Scenario: Un artigiano con ditta individuale subisce un calo del fatturato; ha debiti di 60 000 € con l’Agenzia delle Entrate, 30 000 € con l’INPS e 20 000 € con fornitori. Riceve un preavviso di pignoramento dell’abitazione (bene non prima casa) e delle attrezzature. Ha un reddito annuo di 25 000 € e non possiede altri beni.

Azioni proposte:

  1. Richiesta di nomina dell’esperto e misure protettive selettive: l’artigiano chiede la sospensione del pignoramento sull’immobile e sulle attrezzature. L’istanza viene accettata e i creditori non possono procedere.
  2. Piano del consumatore: considerato il valore modesto dell’impresa e i bassi redditi, si opta per la procedura di sovraindebitamento. L’OCC redige un piano che prevede il pagamento del 20 % dei debiti in 4 anni e la liquidazione dell’immobile non strumentale.
  3. Rottamazione‑quinquies: i debiti fiscali di 60 000 € rientrano nella definizione; grazie alla rottamazione l’importo viene ridotto a 40 000 € e inserito nel piano. I debiti INPS vengono dilazionati secondo la normativa.
  4. Sospensione ex art. 70 CCII: il giudice dispone la sospensione dei pignoramenti fino all’omologazione . La banca non può più procedere sui beni; l’artigiano può continuare l’attività.
  5. Esito: al termine della procedura, l’artigiano avrà pagato circa 20 000 € ai creditori; il restante 50 % sarà stralciato; l’esdebitazione finale gli consentirà di ripartire con un nuovo equilibrio.

8.3 Caso 3 – Azienda agricola e revoca di sequestro penale

Scenario: Un’azienda agricola familiare è indagata per frode fiscale e subisce un sequestro preventivo di beni (macchinari e terreno). Allo stesso tempo, l’azienda è in crisi perché non riesce a pagare le rate del mutuo. I soci decidono di accedere alla composizione negoziata per salvare l’attività.

Azioni proposte:

  1. Composizione negoziata con misure protettive: l’istanza viene presentata e viene nominato un esperto. Il tribunale concede misure protettive generali per bloccare le esecuzioni civili.
  2. Richiesta al tribunale penale: l’avvocato deposita istanza di revoca del sequestro preventivo, allegando la relazione dell’esperto e il piano preliminare di risanamento; si sostiene che la procedura consente di garantire la soddisfazione dei creditori e quindi non sussiste più il periculum.
  3. Sentenza favorevole: richiamando i principi enunciati dalla Cassazione n. 30109/2025, il tribunale del riesame annulla il sequestro, riconoscendo che la composizione negoziata costituisce un presidio sufficiente a tutelare i creditori .
  4. Ristrutturazione del debito: l’azienda rinegozia i mutui, ottiene contributi regionali per agricoltura e definisce un accordo con i creditori. Le misure protettive vengono prorogate per 240 giorni per completare le trattative.
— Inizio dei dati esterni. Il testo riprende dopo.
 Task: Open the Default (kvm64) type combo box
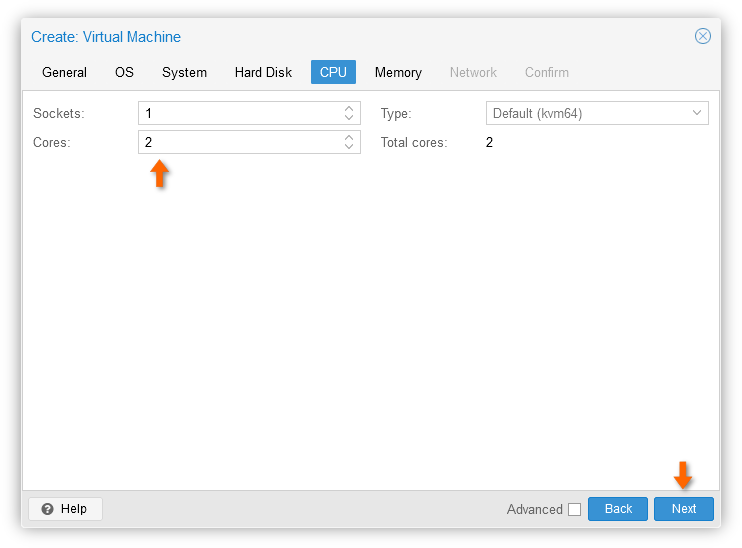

Risultato: l’azienda recupera la disponibilità dei beni sequestrati, evita la vendita coattiva e, grazie al piano, riprende la produzione. Il sequestro penale non viene più riproposto perché il piano viene omologato.

9. Conclusione

Le misure protettive rappresentano uno strumento fondamentale nel diritto della crisi d’impresa, perché consentono al debitore di “congelare” temporaneamente le pretese dei creditori e di lavorare ad un piano di risanamento senza la pressione di pignoramenti o sequestri. La normativa italiana, perfezionata dalle ultime riforme e dalle sentenze degli anni 2025‑2026, ha reso questo strumento più flessibile ma al contempo lo ha circoscritto entro limiti temporali ben precisi, soprattutto per evitare abusi e salvaguardare i diritti dei creditori.

Dall’analisi emerge che le misure protettive sono efficaci solo se supportate da un progetto serio di ristrutturazione, con il coinvolgimento di un esperto indipendente e la collaborazione dei creditori. Le pronunce dei tribunali dimostrano che i giudici premiano i debitori che affrontano la crisi con trasparenza e professionalità, mentre revocano o negano la protezione quando la procedura è utilizzata in maniera strumentale o priva di reali prospettive.

Inoltre, le opportunità offerte dalla rottamazione‑quinquies, dalla composizione negoziata e dai piani del consumatore consentono di gestire congiuntamente i debiti fiscali e quelli verso privati, riducendo l’esposizione complessiva e pianificando rientri sostenibili.